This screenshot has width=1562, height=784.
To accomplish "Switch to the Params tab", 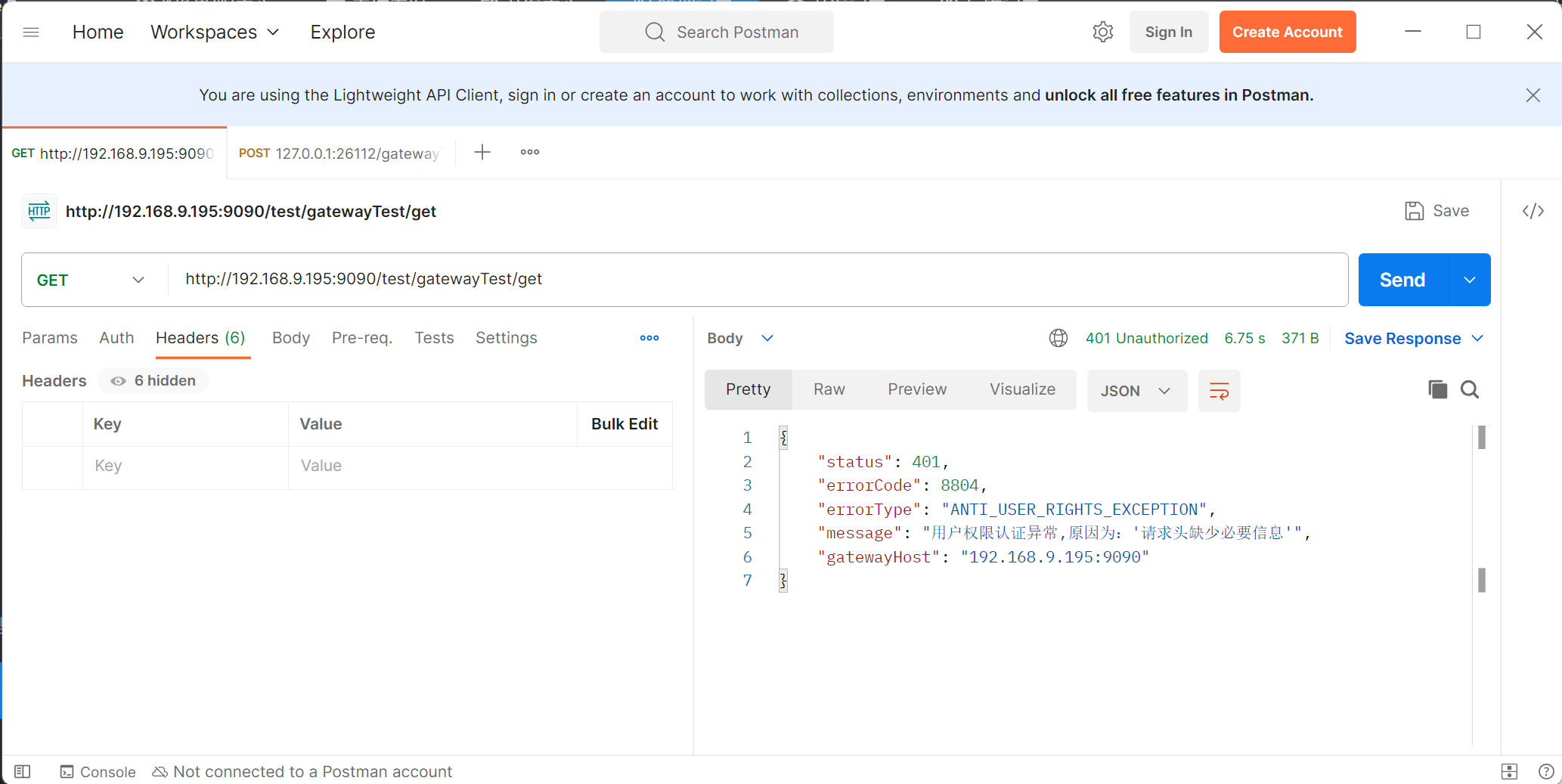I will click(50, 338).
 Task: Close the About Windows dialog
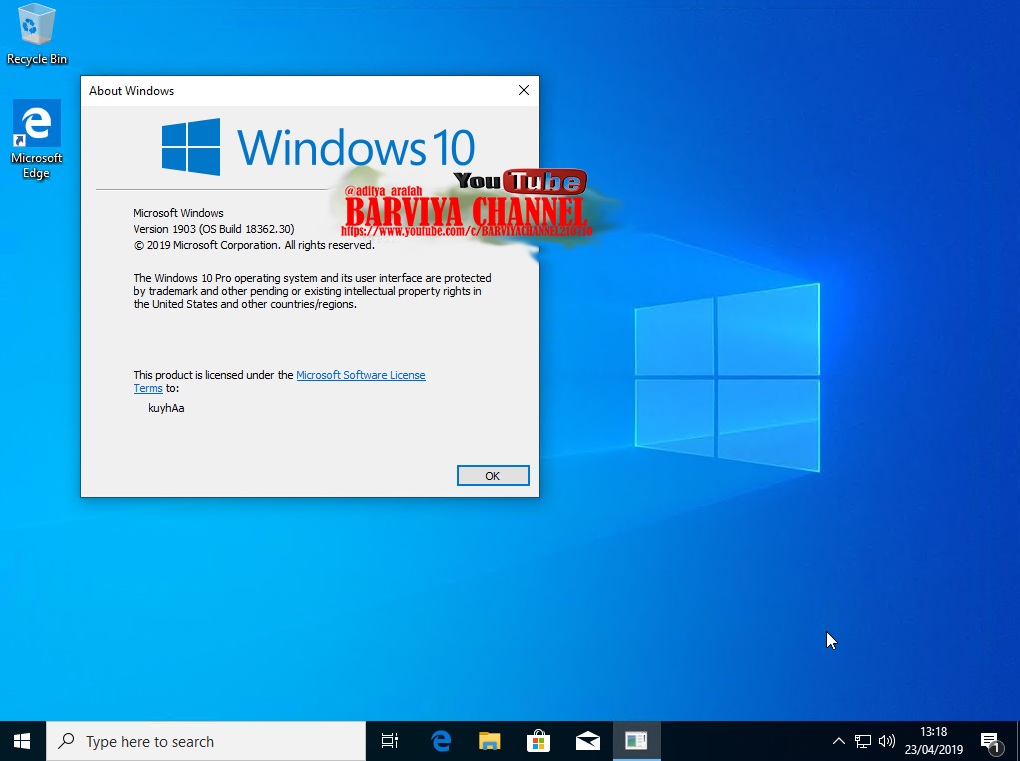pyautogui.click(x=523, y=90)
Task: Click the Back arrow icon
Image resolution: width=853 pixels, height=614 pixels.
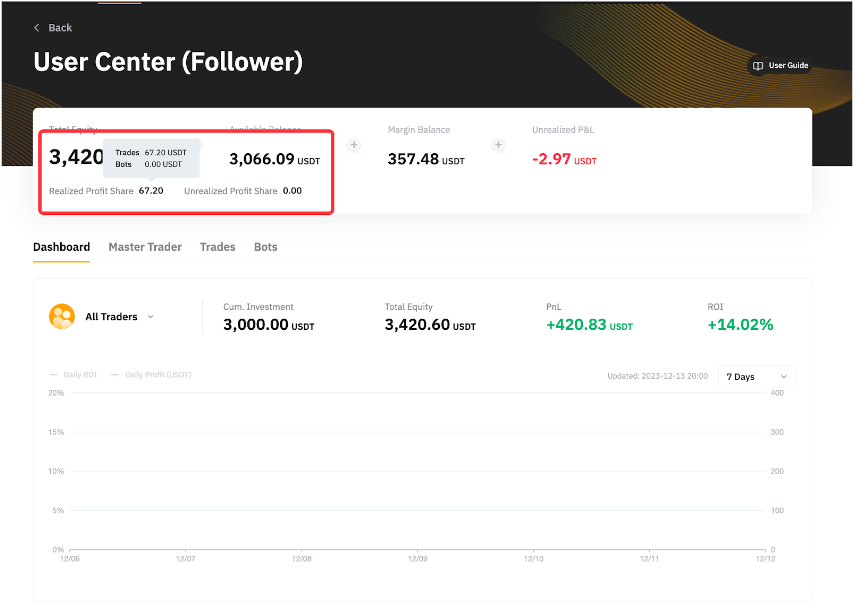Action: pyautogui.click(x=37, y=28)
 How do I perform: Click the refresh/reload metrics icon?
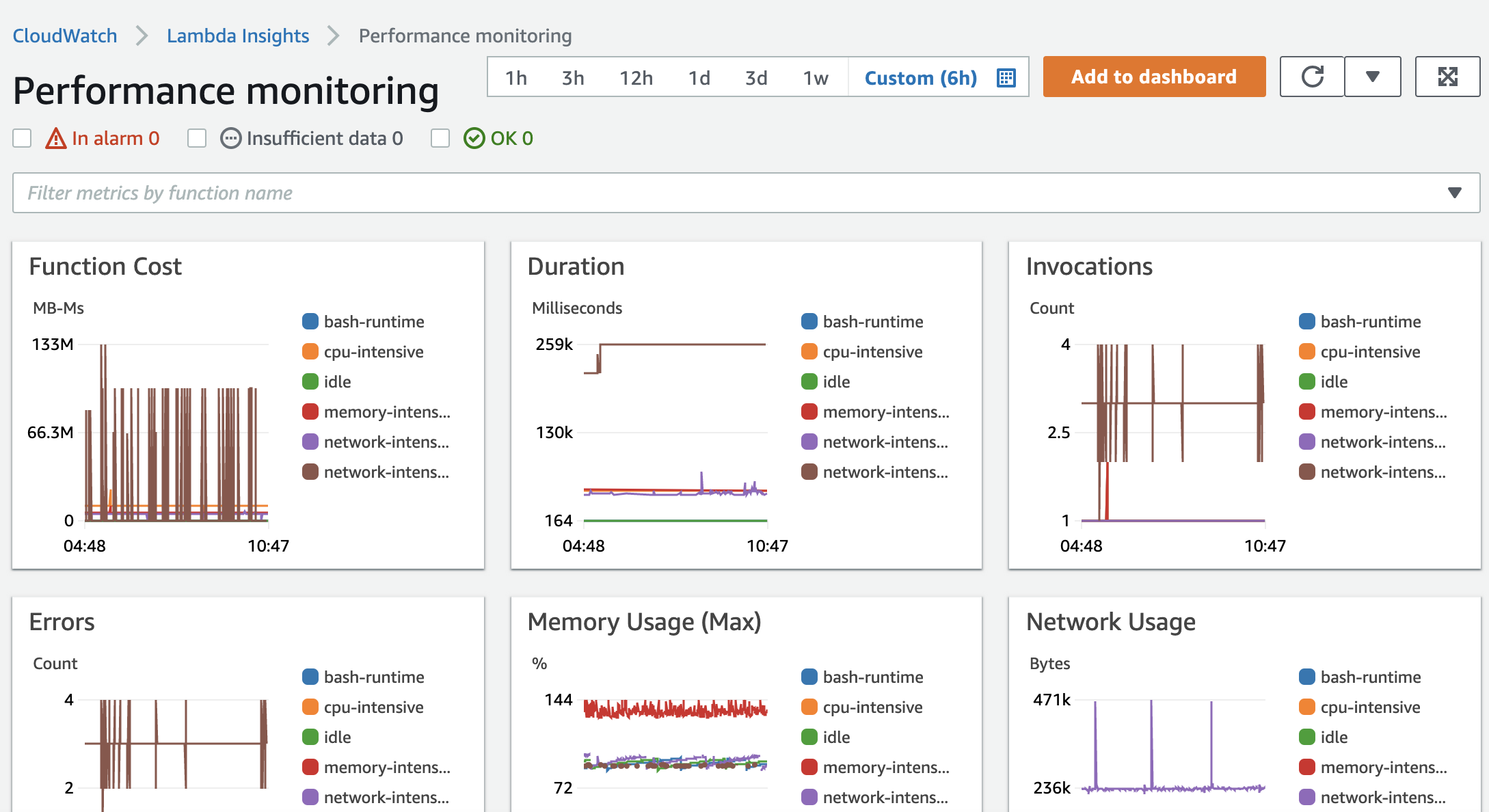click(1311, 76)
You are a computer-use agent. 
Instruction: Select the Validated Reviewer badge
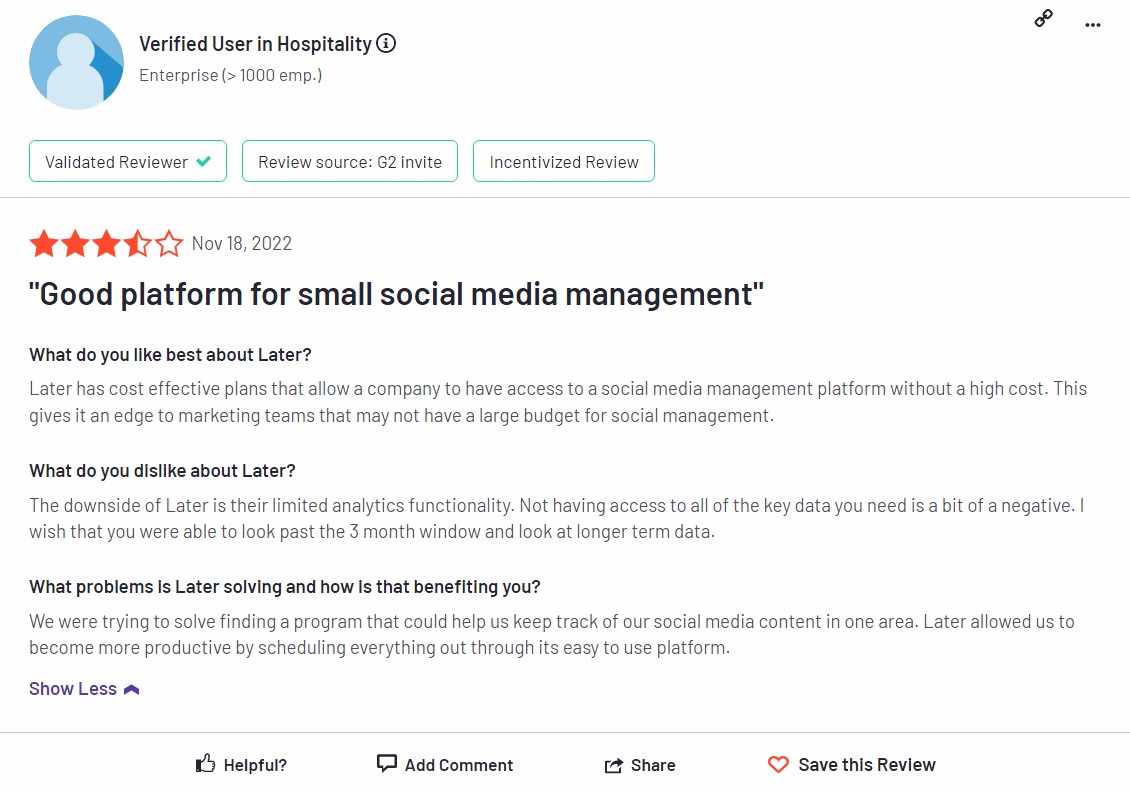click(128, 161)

----

# Exercise prompt:
Please retype exactly the lines from the one containing "Image resolution: width=853" through the last line of the records, both included, leaving out every picture.

# The answer:
Image resolution: width=853 pixels, height=614 pixels.
Action: pyautogui.click(x=37, y=28)
 How do I perform: Click the refresh/reload metrics icon?
click(1311, 76)
You are a computer-use agent. 
Instruction: Select the Validated Reviewer badge
click(128, 161)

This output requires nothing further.